Health and Hygiene

Promoting healthier diets in African cities

5 min


Danielle Doughman, Gershim Asiki and Kristin Bash

Diet-related non-communicable diseases such as cancer, diabetes, and stroke account for a third of all deaths and half of all hospital admissions in Kenya. Unhealthy eating, and the growing number of people who are overweight and obese, is also a big problem in many other African countries, particularly in urban areas. This column reports on efforts to find government actions that can help to curb these trends.

Africa is experiencing a nutritional transition. Dietary patterns are changing as globalization contributes to food environments that are teeming with tempting but unhealthy choices that were unavailable a few decades ago.

The large and rapid shift of populations across the continent from rural to urban areas, where such foods are cheap and available on every corner, means that it is easier than ever before to overconsume unhealthy foods that are high in calories and low in nutrients. Habitually filling up on processed, nutrient-poor foods can lead to diet-related non-communicable diseases (NCDs), including medical conditions such as cancer, diabetes, and stroke.

[Saved entries]
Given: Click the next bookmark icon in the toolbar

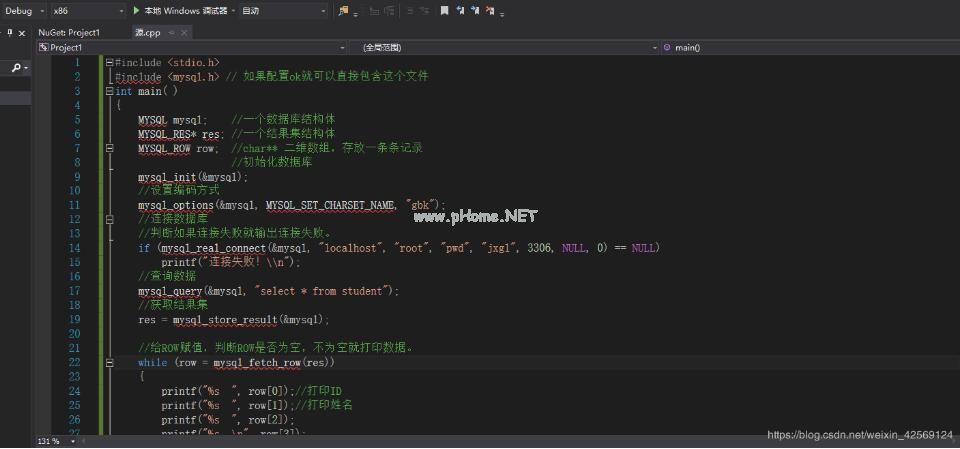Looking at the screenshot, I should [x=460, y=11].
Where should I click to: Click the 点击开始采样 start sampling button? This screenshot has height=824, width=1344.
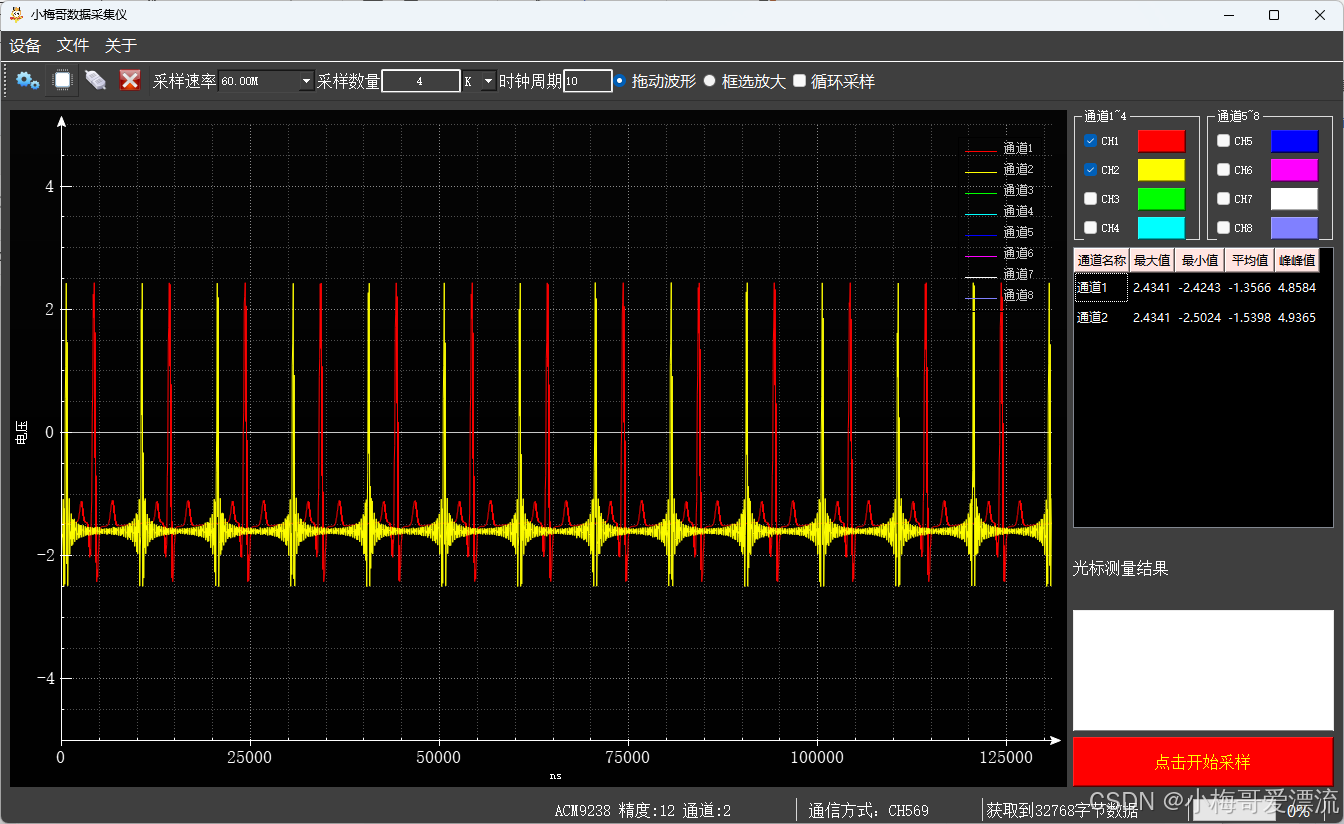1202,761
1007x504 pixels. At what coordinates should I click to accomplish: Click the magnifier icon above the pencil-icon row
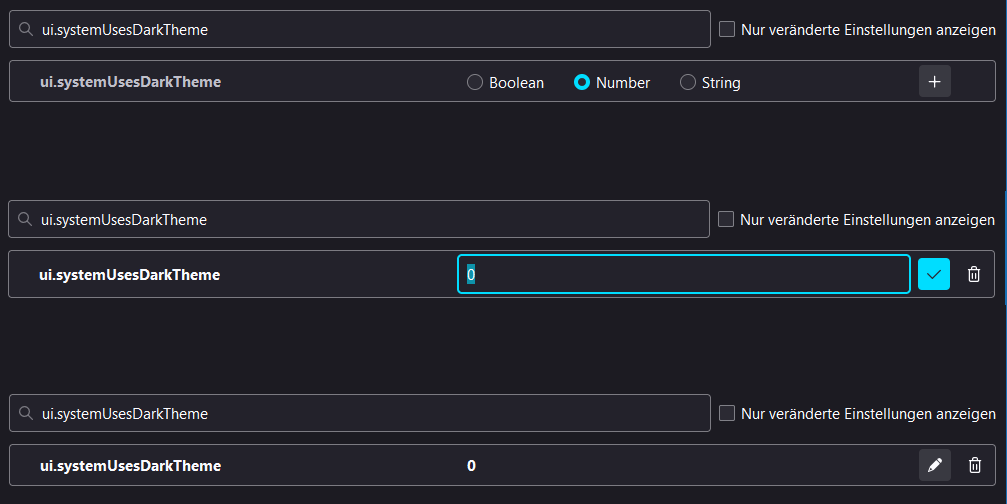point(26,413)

**Exercise objective**:
Copy everything from "Promoting healthier diets" down to "curb these trends." in the text on healthier diets in African cities, replacing "column" with "article". These items were taken from a different source than the text.

**Problem solution**:
Promoting healthier diets in African cities

5 min


Danielle Doughman, Gershim Asiki and Kristin Bash

Diet-related non-communicable diseases such as cancer, diabetes, and stroke account for a third of all deaths and half of all hospital admissions in Kenya. Unhealthy eating, and the growing number of people who are overweight and obese, is also a big problem in many other African countries, particularly in urban areas. This article reports on efforts to find government actions that can help to curb these trends.